Description of the task - In the records below, find each line with the word "resolution" and copy it.

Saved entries
╭──
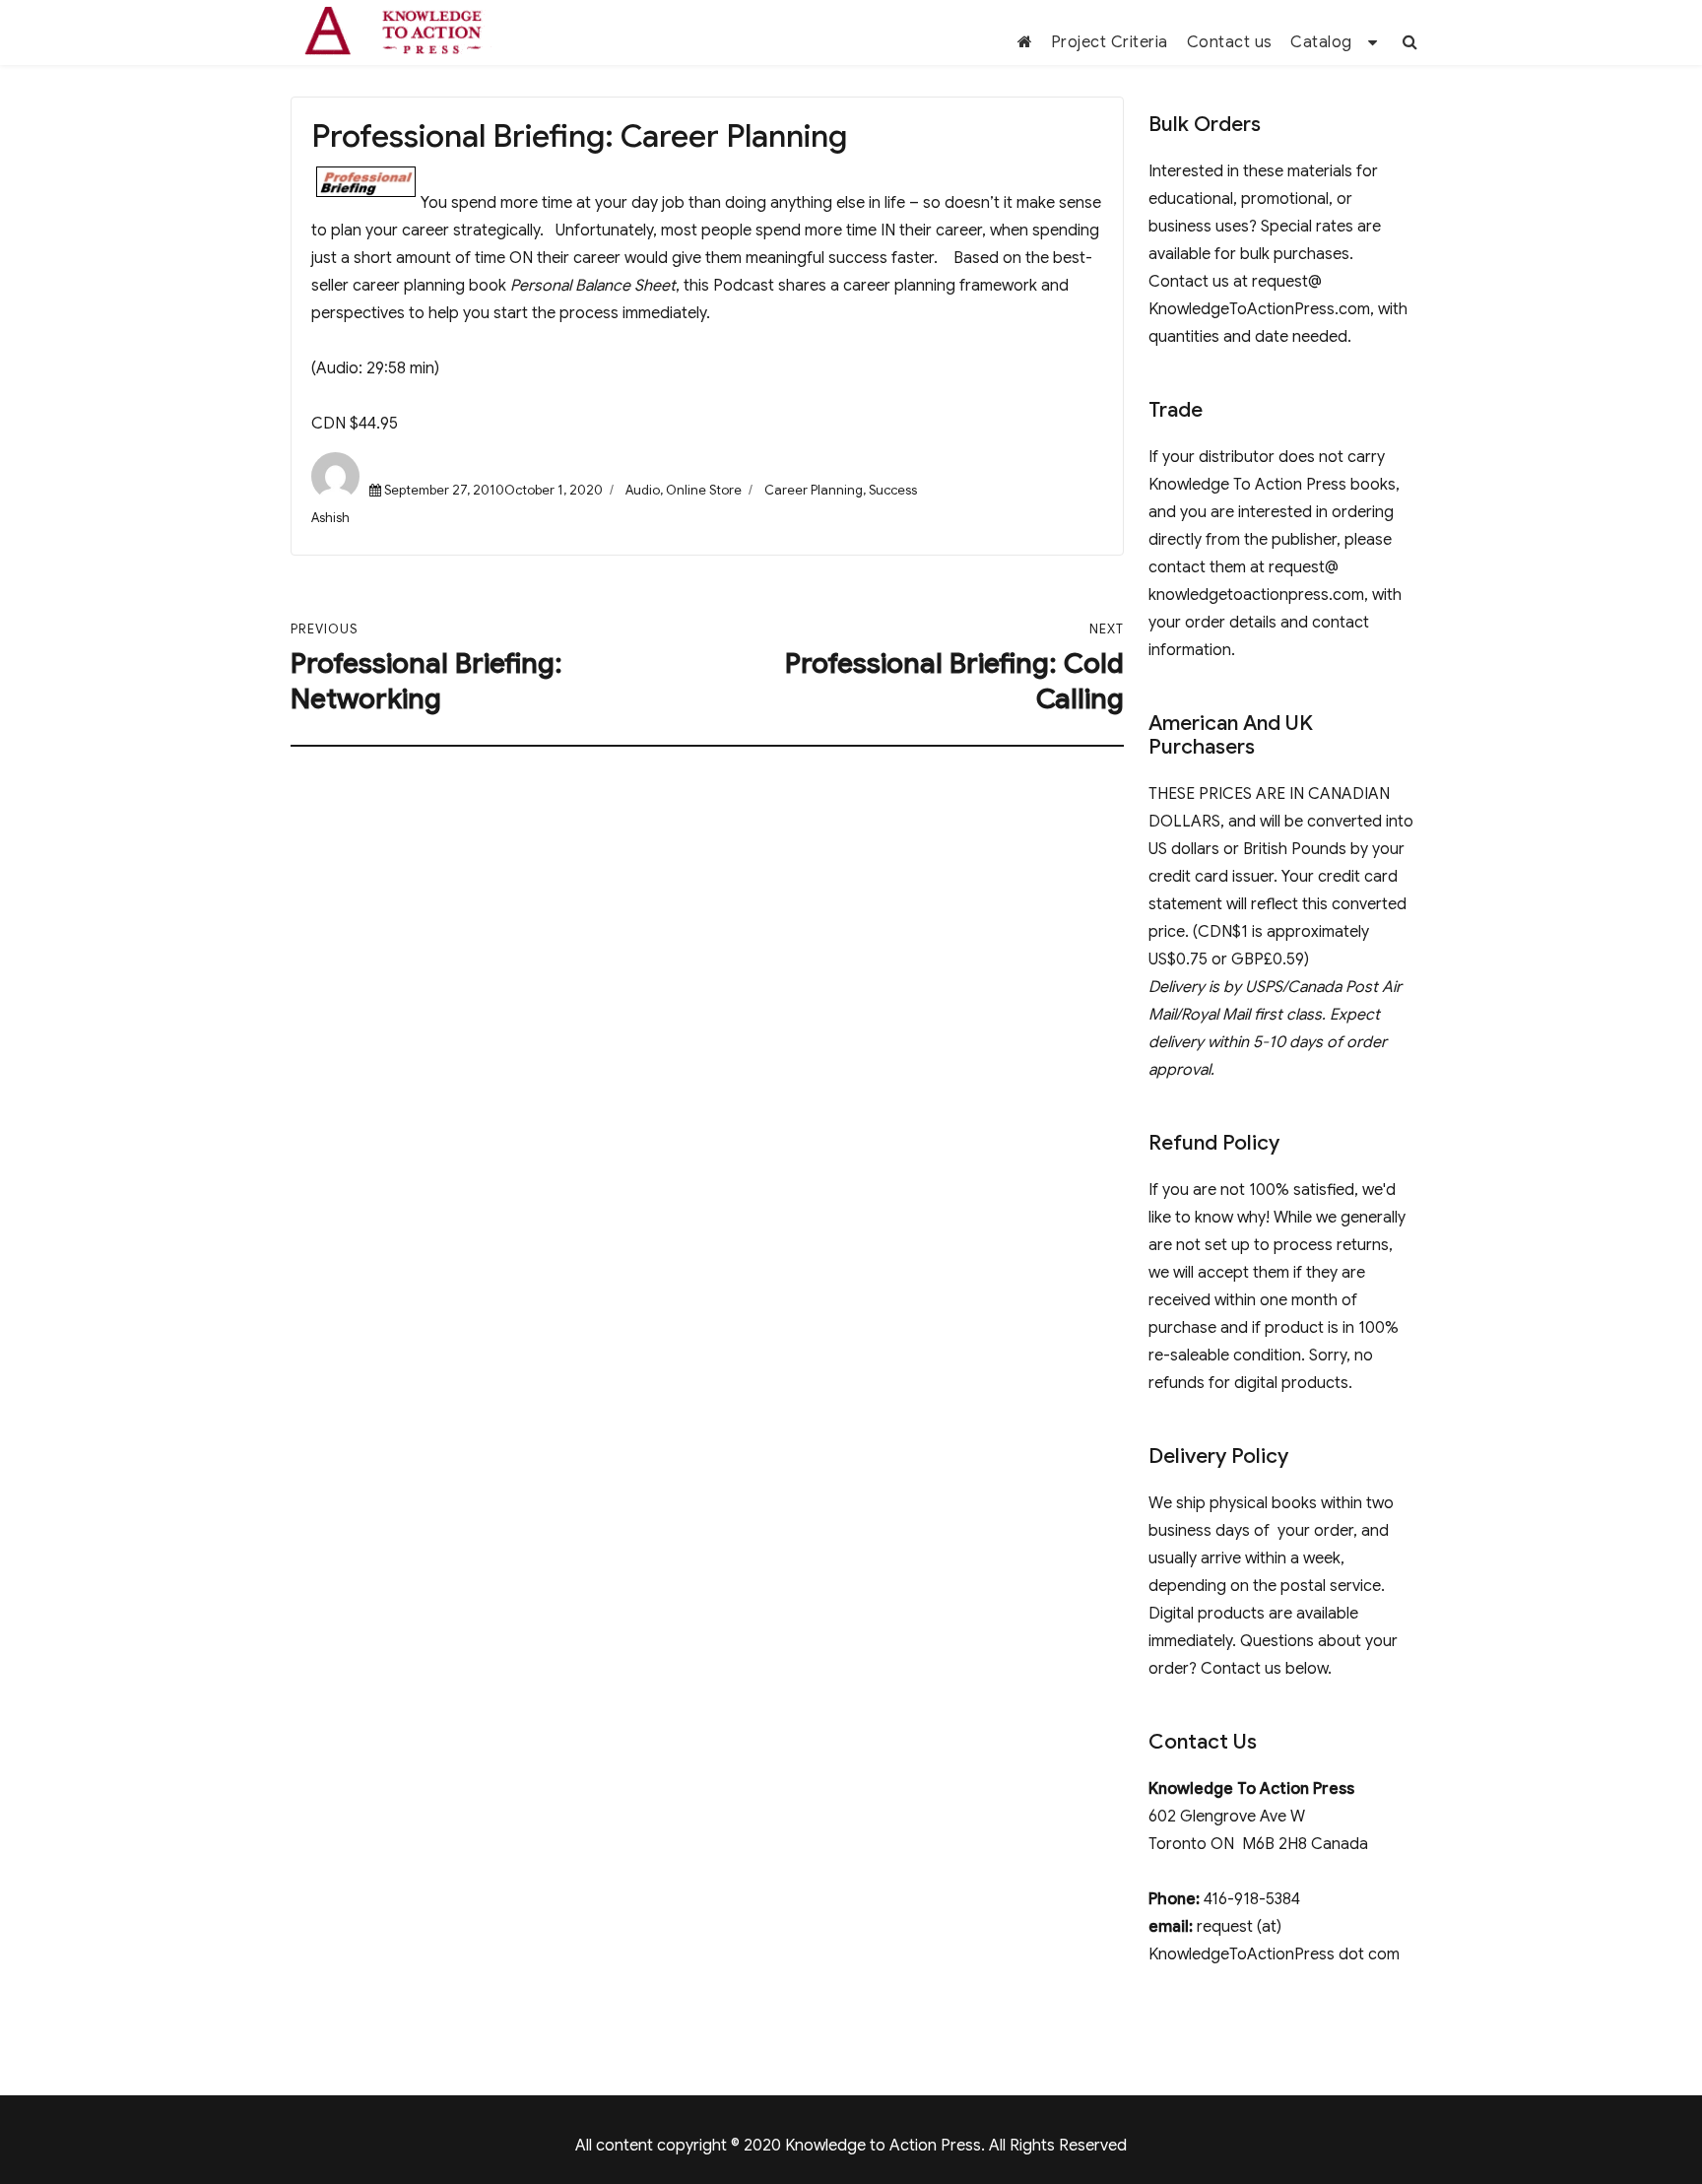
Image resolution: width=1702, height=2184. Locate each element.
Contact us (1230, 42)
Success (893, 490)
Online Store (704, 490)
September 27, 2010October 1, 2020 (493, 490)
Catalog (1321, 42)
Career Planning (813, 490)
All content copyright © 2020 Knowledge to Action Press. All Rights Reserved (851, 2145)
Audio (642, 490)
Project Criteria (1109, 42)
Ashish (330, 517)
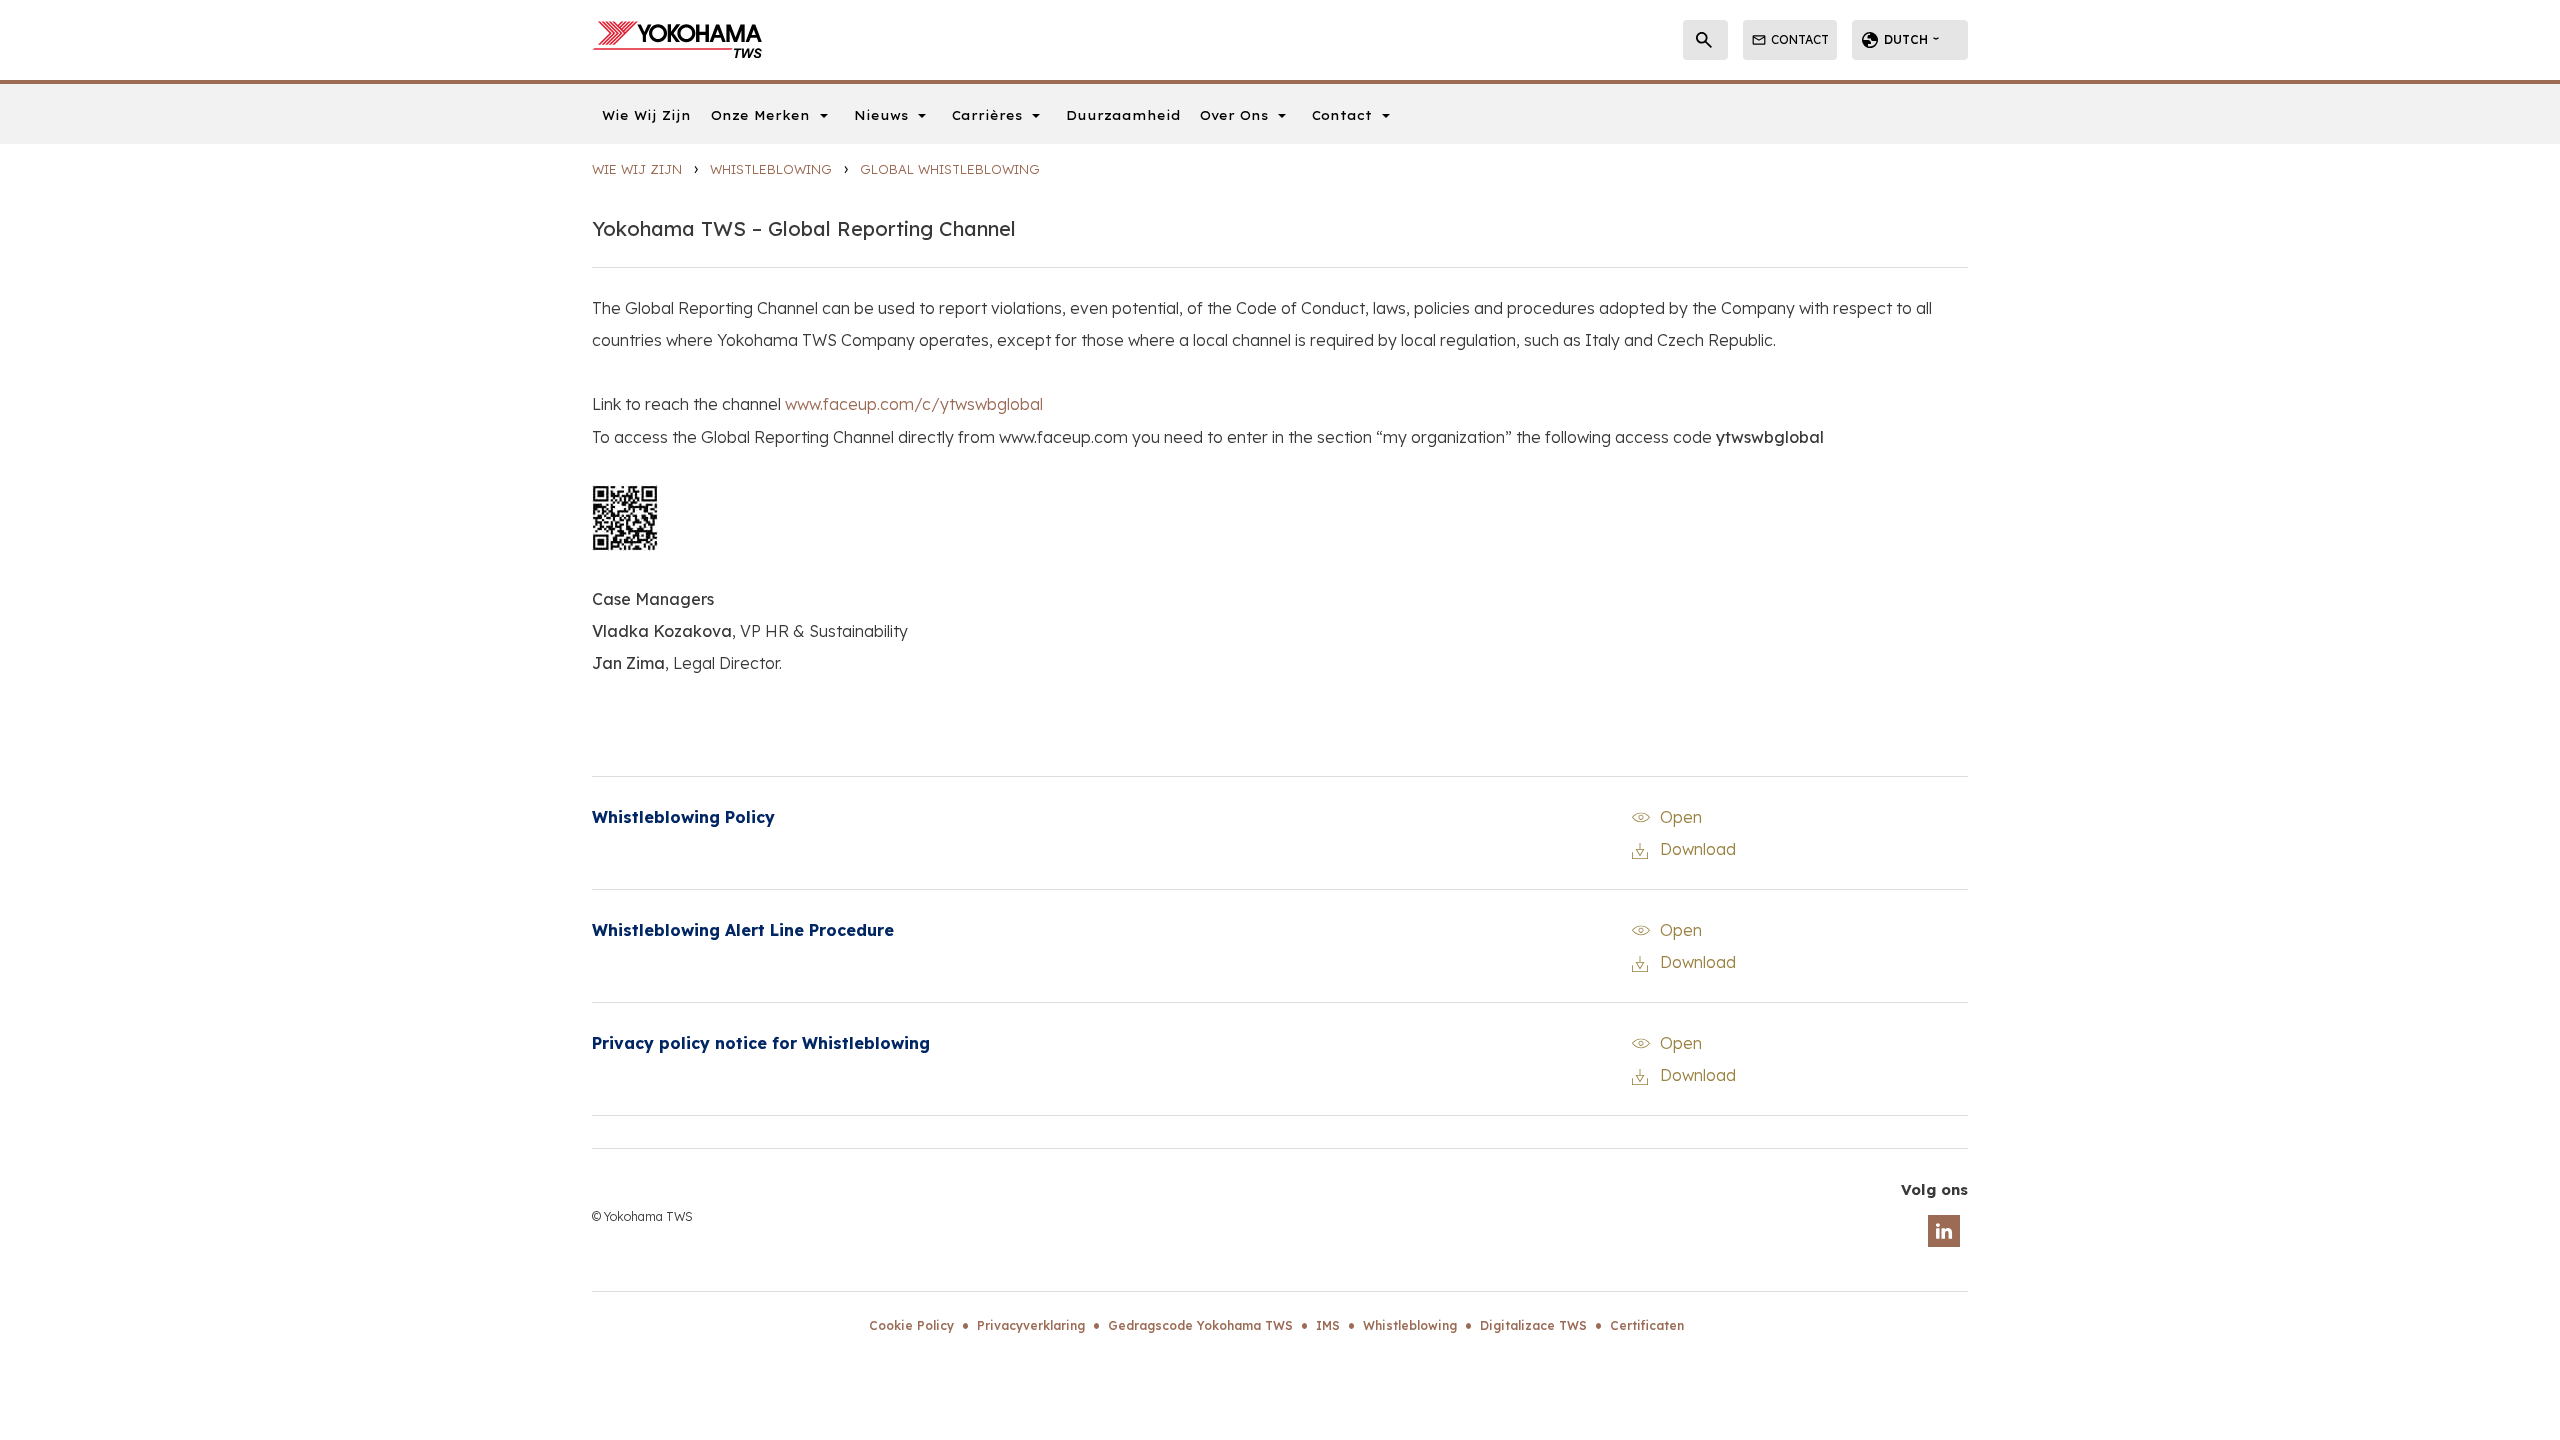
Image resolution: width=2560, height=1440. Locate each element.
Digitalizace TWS (1533, 1325)
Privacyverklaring (1031, 1325)
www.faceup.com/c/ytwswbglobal (914, 404)
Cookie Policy (911, 1325)
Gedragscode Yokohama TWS (1200, 1325)
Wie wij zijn (637, 169)
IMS (1328, 1325)
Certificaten (1647, 1325)
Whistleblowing (771, 169)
╰──
Solution to this exercise -
Image resolution: width=1702, height=2184. Locate each element.
Image resolution: width=2560, height=1440. Locate each element.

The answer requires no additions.